Willard’s lips twisted into a sour expression. “If she has half the magic elves are reputed to have, it wouldn’t matter if she had a key. She could get in any time she wanted.” She flipped on the lights and trotted down the stairs. “I had a half-ogre wizard from Olympia put in a bunch of wards that are supposed to keep magical beings from forcing entry, but as you’re about to see, it doesn’t work on everybody.”

She led me past more offices and storerooms, toward the vault door that secured the evidence room. There weren’t any windows down here. It should have been difficult for someone to get in.

“I don’t know if she’s genuinely perky and innocent,” Willard said, “or if that’s an act.”

“I don’t know, either, from our brief chat, but if she were putting on an act, wouldn’t she have chosen a persona that’s more in line with our expectations? A bow? A quiver? Green and brown clothing with leaves sticking to it?”

“Maybe. But she doesn’t add up for me. I think she’s someone’s spy.”

“Whose? There aren’t many elves—light elves—left on Earth. Unless that’s changed recently.”

“Who said she’s working for elves?” Willard asked. “Light elves?”

A chill went through me as we stopped in front of the vault door. “The light elves and the dark elves are supposed to have been enemies throughout time. One shouldn’t be working for the other.”

“Times change. Maybe they need someone who can wander around in daylight.” Willard reached for the fingerprint scanner lock. “And maybe she’s not under her own control. That’s what I was wondering if you could tell. You’ve been magically compelled to do things by dragons. Do dark elves have that power? And could some priestess or wizard among them be controlling her?”

“After all your research, you’d be more likely to know if they have that power than I. But…” I thought of the first compulsion I’d experienced, Zav commanding me to get that artifact for him. It had been subtle enough that I’d been able to go about my normal life and probably hadn’t seemed any different to others. Only when I’d gotten close to that artifact had the urge to do something incredibly stupid come down on me like a freight elevator. I’d almost flung myself into the middle of hundreds of dark elves engaged in a ceremony to get the artifact. “It would be possible for her to be compelled about something and for it not to be apparent to outsiders. Dragons seem to be able to do this to people easily. I don’t know if dark elves have that kind of power.”

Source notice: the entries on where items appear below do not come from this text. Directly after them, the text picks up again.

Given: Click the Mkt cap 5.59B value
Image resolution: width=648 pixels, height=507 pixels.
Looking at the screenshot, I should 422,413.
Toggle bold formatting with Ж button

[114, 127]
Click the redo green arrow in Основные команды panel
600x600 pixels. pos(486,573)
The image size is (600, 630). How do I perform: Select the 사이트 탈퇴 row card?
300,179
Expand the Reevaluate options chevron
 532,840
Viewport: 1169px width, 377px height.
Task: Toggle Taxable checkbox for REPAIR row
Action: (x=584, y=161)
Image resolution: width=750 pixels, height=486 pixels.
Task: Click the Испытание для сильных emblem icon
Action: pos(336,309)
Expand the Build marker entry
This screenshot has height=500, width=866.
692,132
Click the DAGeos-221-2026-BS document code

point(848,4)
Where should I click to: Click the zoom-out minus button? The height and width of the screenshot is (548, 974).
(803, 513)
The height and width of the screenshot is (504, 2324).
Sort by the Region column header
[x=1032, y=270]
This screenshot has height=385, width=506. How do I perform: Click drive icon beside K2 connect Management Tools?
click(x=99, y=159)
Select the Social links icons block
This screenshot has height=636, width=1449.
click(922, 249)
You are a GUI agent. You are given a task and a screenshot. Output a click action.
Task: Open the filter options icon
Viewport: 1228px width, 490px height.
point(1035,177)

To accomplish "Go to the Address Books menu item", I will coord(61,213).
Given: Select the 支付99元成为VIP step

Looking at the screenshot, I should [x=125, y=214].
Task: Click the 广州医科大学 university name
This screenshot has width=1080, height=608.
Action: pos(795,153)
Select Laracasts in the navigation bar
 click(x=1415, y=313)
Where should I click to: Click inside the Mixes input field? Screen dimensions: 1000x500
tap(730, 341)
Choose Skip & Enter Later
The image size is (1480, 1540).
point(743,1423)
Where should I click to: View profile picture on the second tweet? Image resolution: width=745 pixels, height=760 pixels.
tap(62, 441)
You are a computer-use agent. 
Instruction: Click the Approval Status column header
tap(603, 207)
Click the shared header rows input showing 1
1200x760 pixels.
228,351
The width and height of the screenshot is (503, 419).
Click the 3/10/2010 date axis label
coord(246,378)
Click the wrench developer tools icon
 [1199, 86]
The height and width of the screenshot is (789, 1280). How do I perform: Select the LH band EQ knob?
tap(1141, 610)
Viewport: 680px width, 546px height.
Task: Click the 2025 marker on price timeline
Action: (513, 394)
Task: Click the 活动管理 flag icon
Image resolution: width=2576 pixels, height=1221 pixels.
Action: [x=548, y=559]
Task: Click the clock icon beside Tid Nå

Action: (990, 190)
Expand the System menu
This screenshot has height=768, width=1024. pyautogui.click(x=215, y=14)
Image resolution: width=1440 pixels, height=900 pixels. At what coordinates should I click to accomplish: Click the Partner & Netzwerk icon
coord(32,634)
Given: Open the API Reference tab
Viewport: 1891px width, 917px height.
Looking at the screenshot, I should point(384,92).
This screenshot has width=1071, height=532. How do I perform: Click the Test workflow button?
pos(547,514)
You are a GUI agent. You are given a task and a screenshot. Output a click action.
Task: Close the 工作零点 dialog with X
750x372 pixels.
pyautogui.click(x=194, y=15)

What if Zav’s sister had been the one to find and send this elf? Was there a reason why she would? To gather information about me out of this office more easily than she could do it? All the records here were electronic. That could be an area she wasn’t familiar with, but one where a tech-loving elf could thrive.

“According to the gnome book, they do,” Willard said grimly. “I’ll keep an eye on her and give her limited access to things. Like you said, I would rather keep possible enemies close than have them wandering the city where I can’t watch them.”